Over the weekend we examined the recent “mood experiment” conducted by Facebook in which users’ news feed were altered to show either positive or negative comments only. This was to investigate “emotional contagion” and to see if social media could influence our own emotional thoughts.
The controversial and largely unethical study was published in the PNAS journal and since its publication and the subsequent outcry online, Facebook’s data scientist and one of the co-authors of the study, Adam Kramer has attempted to calm the fires a little.
“The reason we did this research is because we care about the emotional impact of Facebook and the people that use our product,” said Kramer, adding that he and his colleagues wanted to investigate whether friends posting “positive content” can lead to a user feeling down or left out.
“At the same time, we were concerned that exposure to friends’ negativity might lead people to avoid visiting Facebook.

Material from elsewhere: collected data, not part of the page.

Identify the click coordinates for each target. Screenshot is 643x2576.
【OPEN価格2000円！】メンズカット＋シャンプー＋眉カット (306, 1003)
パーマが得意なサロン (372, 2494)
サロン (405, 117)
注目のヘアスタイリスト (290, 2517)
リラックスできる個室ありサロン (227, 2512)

We didn’t clearly state our motivations in the paper.”
Facebook’s study has been called unethical by many commentators because while the social network that users technically agreed to it through the User Agreement (you know, that thing that no one ever reads), in this case they weren’t made aware that their emotions were being ‘manipulated’ for the sake of a study. Facebook says that 0.04 percent users were used during this study in 2012 but that is still nearly 700,000 people
“Having written and designed this experiment myself, I can tell you that our goal was never to upset anyone,” explained Kramer. Facebook says it will now be making changes to its internal study policy.
“I can understand why some people have concerns about it, and my co-authors and I are very sorry for the way the paper described the research and any anxiety it caused. In hindsight, the research benefits of the paper may not have justified all of this anxiety.”
This appears to have done little stem the controversy. The Guardian is currently running a poll asking readers how it feels about the social network in the wake of this experiment. In the poll, as of this writing, around 63 percent said they were not surprised when they found out about the study but a staggering 81 percent said they’ve lost trust in Facebook.
But don’t think that this will mean a mass exodus of users from the social network site either. Asked if they would close their accounts, 59 percent said yes while 41 said no.
Serial investor Marc Andreessen has defended Facebook over its study saying that it’s just like any site. “Run a web site, measure anything, make any changes based on measurements? Congratulations, you’re running a psychology experiment!” he tweeted.
“The experiment in question was run in early 2012, and we have come a long way since then,” concluded Kramer. “Those review practices will also incorporate what we’ve learned from the reaction to this paper.”